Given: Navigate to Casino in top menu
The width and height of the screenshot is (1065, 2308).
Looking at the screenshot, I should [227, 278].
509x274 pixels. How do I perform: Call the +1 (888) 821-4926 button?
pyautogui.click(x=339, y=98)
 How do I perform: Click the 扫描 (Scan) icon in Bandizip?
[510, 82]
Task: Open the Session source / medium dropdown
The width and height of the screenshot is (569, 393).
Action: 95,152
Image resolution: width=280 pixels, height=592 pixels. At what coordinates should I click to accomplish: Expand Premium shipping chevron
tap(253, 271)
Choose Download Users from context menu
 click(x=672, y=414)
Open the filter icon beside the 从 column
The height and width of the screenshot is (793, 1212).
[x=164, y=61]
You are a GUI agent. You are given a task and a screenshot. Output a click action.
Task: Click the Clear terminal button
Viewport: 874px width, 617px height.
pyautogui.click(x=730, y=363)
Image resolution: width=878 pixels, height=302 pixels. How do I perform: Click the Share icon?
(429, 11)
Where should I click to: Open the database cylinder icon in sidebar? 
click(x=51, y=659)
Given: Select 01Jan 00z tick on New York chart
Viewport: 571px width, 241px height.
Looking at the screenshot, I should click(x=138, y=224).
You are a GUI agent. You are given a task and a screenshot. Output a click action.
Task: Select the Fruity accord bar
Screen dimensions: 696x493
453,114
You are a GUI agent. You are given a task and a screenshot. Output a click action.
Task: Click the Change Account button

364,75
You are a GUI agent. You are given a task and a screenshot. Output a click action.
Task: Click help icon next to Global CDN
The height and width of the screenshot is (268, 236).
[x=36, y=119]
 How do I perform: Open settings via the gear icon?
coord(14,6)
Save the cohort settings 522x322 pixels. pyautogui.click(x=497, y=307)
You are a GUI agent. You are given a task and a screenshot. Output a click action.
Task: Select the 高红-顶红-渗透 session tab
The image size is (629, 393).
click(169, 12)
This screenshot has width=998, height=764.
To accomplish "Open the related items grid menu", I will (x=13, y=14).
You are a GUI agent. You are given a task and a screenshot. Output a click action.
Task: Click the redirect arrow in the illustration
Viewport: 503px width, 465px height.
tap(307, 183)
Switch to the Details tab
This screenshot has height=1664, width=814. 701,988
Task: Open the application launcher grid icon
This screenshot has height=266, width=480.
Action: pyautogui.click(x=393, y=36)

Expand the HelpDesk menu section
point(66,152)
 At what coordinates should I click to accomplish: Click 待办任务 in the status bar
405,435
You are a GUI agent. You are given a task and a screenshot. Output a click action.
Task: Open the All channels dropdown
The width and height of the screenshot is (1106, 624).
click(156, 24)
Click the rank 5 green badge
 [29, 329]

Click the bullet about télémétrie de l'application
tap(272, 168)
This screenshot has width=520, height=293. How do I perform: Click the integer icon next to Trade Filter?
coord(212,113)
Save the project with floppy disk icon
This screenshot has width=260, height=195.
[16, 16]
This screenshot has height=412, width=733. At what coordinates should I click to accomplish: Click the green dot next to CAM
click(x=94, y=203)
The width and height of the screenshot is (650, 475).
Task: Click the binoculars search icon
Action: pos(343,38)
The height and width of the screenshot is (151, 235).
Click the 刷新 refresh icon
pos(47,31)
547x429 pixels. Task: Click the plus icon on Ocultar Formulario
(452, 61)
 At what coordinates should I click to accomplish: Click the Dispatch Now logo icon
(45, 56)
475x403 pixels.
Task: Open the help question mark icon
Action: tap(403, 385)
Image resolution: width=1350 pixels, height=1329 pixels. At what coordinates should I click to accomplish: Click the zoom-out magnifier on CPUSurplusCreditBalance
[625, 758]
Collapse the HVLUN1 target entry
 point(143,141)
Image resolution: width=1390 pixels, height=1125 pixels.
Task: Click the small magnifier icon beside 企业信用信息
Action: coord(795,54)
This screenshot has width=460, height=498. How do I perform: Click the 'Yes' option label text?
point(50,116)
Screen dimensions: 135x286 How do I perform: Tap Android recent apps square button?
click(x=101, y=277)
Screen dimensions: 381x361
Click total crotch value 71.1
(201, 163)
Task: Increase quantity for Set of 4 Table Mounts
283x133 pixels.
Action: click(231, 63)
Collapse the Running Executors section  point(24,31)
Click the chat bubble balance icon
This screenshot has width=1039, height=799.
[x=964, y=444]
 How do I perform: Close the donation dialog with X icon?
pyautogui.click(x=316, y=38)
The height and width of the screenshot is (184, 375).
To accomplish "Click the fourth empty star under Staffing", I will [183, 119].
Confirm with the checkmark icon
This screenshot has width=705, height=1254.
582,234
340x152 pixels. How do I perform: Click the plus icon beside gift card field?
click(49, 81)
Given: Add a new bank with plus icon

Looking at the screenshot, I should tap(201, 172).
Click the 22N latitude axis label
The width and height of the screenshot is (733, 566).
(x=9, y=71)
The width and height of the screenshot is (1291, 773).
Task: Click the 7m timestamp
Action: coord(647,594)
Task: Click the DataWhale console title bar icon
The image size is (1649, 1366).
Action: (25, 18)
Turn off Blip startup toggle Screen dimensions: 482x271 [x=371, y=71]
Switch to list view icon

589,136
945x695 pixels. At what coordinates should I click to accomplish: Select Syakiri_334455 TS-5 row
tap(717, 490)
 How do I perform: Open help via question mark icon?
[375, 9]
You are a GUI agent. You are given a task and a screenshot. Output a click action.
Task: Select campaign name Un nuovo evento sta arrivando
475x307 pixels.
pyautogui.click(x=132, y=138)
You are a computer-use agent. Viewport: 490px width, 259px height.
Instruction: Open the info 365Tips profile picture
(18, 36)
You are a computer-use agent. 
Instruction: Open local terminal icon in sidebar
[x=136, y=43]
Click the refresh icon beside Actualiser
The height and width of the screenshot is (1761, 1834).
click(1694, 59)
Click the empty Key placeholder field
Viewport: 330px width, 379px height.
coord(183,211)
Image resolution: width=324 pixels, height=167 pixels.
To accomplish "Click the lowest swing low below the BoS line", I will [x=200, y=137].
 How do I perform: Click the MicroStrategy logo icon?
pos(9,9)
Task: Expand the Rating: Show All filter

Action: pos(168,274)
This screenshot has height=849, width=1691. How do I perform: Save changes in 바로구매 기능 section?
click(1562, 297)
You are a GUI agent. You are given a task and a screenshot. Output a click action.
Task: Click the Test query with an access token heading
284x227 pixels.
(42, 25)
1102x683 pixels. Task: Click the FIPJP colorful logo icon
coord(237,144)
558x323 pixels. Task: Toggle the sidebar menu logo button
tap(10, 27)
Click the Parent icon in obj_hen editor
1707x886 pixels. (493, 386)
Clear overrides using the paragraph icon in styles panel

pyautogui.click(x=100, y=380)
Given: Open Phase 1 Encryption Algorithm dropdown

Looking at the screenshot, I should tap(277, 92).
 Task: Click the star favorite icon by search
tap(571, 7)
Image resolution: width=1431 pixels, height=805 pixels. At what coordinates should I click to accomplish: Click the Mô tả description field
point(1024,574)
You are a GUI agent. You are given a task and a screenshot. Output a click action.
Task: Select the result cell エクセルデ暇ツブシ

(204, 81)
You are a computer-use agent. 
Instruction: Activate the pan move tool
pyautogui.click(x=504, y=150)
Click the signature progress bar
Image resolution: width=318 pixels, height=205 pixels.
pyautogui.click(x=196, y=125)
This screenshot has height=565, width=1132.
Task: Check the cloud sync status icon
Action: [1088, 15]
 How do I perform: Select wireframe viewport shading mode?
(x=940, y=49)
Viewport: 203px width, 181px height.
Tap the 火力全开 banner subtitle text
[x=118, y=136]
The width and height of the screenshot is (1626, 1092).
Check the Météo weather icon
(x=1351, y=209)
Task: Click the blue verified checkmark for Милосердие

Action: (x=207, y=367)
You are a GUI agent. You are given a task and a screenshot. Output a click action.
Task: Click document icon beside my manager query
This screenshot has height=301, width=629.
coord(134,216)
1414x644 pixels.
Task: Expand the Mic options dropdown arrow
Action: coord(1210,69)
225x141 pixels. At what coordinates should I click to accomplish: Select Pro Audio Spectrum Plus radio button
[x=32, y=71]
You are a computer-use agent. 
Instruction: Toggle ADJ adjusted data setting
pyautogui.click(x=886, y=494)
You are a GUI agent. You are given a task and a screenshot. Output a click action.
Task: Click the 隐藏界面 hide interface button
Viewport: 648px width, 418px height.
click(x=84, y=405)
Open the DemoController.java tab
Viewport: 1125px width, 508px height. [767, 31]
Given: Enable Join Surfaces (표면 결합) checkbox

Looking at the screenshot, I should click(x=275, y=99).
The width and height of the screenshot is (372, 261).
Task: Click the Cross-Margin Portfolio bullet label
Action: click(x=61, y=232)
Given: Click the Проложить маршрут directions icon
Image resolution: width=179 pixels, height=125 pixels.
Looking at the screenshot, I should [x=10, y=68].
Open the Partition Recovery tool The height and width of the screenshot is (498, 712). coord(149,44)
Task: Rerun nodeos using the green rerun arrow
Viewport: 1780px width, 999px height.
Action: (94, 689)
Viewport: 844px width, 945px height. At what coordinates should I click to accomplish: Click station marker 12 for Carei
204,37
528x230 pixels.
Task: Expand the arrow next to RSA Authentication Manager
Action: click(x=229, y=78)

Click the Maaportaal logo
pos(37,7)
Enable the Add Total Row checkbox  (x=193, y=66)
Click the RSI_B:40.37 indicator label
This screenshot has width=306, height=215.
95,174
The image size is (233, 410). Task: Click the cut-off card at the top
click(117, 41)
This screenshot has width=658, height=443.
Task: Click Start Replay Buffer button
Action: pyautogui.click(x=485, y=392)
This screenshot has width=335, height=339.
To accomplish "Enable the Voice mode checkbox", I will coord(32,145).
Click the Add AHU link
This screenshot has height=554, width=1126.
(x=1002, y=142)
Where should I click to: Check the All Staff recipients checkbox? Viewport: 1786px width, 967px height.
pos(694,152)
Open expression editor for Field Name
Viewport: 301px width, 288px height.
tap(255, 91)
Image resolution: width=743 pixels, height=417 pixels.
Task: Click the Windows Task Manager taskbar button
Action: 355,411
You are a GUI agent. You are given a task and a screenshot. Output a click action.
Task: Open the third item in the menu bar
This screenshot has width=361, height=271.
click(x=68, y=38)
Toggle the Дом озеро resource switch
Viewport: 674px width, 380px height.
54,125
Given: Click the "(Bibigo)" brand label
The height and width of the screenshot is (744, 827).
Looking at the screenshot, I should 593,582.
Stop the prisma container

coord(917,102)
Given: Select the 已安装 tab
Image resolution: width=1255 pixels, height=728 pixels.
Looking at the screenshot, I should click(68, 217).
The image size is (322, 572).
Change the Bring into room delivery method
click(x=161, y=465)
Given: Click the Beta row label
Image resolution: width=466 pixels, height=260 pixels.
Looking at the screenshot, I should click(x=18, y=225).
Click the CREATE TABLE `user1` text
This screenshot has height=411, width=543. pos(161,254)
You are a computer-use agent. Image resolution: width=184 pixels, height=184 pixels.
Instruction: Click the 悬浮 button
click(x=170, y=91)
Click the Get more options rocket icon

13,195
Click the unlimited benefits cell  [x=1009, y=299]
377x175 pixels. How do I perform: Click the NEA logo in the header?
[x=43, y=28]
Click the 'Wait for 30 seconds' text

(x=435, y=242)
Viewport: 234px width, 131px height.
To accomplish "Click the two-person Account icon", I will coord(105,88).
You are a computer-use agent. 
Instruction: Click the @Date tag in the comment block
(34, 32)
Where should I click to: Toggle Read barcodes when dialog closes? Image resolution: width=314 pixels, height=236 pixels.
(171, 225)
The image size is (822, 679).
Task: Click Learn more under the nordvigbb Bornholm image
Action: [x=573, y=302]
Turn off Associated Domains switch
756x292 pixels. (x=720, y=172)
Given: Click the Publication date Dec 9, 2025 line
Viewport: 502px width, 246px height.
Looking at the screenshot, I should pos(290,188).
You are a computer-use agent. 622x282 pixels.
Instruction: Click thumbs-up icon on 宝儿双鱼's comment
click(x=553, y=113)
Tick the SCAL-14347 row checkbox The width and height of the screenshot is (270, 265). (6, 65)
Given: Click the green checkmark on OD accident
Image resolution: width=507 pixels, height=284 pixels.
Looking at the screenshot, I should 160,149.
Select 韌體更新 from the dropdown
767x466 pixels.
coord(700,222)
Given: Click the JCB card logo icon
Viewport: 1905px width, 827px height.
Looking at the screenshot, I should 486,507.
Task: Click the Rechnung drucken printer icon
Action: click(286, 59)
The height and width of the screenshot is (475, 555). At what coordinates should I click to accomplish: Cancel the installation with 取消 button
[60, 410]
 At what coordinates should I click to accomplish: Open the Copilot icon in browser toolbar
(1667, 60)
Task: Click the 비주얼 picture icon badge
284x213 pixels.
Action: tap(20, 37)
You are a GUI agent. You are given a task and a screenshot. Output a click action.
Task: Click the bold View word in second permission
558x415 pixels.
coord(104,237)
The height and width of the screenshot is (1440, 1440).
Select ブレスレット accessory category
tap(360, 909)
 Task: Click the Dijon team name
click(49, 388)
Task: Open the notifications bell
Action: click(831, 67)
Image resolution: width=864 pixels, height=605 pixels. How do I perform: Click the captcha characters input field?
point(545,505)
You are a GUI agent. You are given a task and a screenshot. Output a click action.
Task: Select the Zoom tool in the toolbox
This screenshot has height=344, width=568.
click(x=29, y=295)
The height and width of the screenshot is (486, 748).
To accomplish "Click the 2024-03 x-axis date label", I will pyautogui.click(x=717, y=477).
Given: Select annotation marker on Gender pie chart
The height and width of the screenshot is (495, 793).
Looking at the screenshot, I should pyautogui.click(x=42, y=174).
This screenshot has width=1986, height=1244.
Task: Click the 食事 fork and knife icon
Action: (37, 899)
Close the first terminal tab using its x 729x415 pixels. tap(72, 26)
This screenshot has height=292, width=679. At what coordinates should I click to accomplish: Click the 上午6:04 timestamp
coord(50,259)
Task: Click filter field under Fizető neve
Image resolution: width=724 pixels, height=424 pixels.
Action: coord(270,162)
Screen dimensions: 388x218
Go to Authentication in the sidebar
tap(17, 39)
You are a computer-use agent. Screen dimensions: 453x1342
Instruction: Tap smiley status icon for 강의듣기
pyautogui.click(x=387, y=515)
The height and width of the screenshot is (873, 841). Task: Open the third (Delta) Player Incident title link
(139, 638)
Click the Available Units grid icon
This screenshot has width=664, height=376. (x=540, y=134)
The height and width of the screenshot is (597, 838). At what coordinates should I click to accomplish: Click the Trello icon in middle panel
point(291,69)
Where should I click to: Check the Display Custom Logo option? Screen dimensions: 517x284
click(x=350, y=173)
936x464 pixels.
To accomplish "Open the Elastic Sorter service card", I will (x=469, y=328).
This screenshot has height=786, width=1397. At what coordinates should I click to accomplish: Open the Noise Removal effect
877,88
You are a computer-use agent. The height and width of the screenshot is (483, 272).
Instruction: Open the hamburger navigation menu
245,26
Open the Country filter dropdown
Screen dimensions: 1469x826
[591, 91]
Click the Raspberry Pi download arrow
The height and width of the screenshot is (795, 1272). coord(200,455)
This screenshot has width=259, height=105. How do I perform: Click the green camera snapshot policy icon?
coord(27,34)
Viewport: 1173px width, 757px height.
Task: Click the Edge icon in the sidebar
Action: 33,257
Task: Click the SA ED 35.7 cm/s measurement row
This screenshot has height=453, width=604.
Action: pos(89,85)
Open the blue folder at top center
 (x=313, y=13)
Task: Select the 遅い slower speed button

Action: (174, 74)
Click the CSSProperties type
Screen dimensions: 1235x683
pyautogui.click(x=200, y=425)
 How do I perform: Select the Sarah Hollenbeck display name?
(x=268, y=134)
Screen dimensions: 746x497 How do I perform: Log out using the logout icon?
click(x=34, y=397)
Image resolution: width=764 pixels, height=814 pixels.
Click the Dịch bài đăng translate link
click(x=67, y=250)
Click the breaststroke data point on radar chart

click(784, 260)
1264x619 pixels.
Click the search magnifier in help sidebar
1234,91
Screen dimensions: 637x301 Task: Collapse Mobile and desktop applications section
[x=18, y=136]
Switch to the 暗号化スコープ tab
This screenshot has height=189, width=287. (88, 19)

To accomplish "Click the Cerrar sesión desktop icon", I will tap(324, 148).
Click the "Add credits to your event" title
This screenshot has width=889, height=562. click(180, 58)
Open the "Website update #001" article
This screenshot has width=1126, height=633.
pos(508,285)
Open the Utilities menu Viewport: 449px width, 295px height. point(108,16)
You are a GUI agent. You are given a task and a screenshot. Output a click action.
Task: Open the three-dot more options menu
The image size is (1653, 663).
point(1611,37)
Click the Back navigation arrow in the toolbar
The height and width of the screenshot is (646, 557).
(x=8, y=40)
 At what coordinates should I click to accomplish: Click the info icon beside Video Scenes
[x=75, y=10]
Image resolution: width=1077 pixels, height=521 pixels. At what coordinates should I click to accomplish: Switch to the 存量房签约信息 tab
________________
_The problem_
Put the data lines between the line holding "Given: Add a new bank with plus icon" and the line holding "Looking at the screenshot, I should tap(277, 92).", inclusive, into a Markdown table with the columns Row and Content. Number each row and leave out blank lines.

_The answer_
| Row | Content |
|---|---|
| 1 | Given: Add a new bank with plus icon |
| 2 | Looking at the screenshot, I should tap(201, 172). |
| 3 | Click the 22N latitude axis label |
| 4 | The width and height of the screenshot is (733, 566). |
| 5 | (x=9, y=71) |
| 6 | The width and height of the screenshot is (1291, 773). |
| 7 | Task: Click the 7m timestamp |
| 8 | Action: coord(647,594) |
| 9 | Task: Click the DataWhale console title bar icon |
| 10 | The image size is (1649, 1366). |
| 11 | Action: (25, 18) |
| 12 | Turn off Blip startup toggle Screen dimensions: 482x271 [x=371, y=71] |
| 13 | Switch to list view icon |
| 14 | 589,136 |
| 15 | 945x695 pixels. At what coordinates should I click to accomplish: Select Syakiri_334455 TS-5 row |
| 16 | tap(717, 490) |
| 17 |  How do I perform: Open help via question mark icon? |
| 18 | [375, 9] |
| 19 | You are a GUI agent. You are given a task and a screenshot. Output a click action. |
| 20 | Task: Select campaign name Un nuovo evento sta arrivando |
| 21 | 475x307 pixels. |
| 22 | pyautogui.click(x=132, y=138) |
| 23 | You are a computer-use agent. Viewport: 490px width, 259px height. |
| 24 | Instruction: Open the info 365Tips profile picture |
| 25 | (18, 36) |
| 26 | You are a computer-use agent.  |
| 27 | Instruction: Open local terminal icon in sidebar |
| 28 | [x=136, y=43] |
| 29 | Click the refresh icon beside Actualiser |
| 30 | The height and width of the screenshot is (1761, 1834). |
| 31 | click(1694, 59) |
| 32 | Click the empty Key placeholder field |
| 33 | Viewport: 330px width, 379px height. |
| 34 | coord(183,211) |
| 35 | Image resolution: width=324 pixels, height=167 pixels. |
| 36 | To accomplish "Click the lowest swing low below the BoS line", I will [x=200, y=137]. |
| 37 |  How do I perform: Click the MicroStrategy logo icon? |
| 38 | pos(9,9) |
| 39 | Task: Expand the Rating: Show All filter |
| 40 | Action: pos(168,274) |
| 41 | This screenshot has height=849, width=1691. How do I perform: Save changes in 바로구매 기능 section? |
| 42 | click(1562, 297) |
| 43 | You are a GUI agent. You are given a task and a screenshot. Output a click action. |
| 44 | Task: Click the Test query with an access token heading |
| 45 | 284x227 pixels. |
| 46 | (42, 25) |
| 47 | 1102x683 pixels. Task: Click the FIPJP colorful logo icon |
| 48 | coord(237,144) |
| 49 | 558x323 pixels. Task: Toggle the sidebar menu logo button |
| 50 | tap(10, 27) |
| 51 | Click the Parent icon in obj_hen editor |
| 52 | 1707x886 pixels. (493, 386) |
| 53 | Clear overrides using the paragraph icon in styles panel |
| 54 | pyautogui.click(x=100, y=380) |
| 55 | Given: Open Phase 1 Encryption Algorithm dropdown |
| 56 | Looking at the screenshot, I should tap(277, 92). |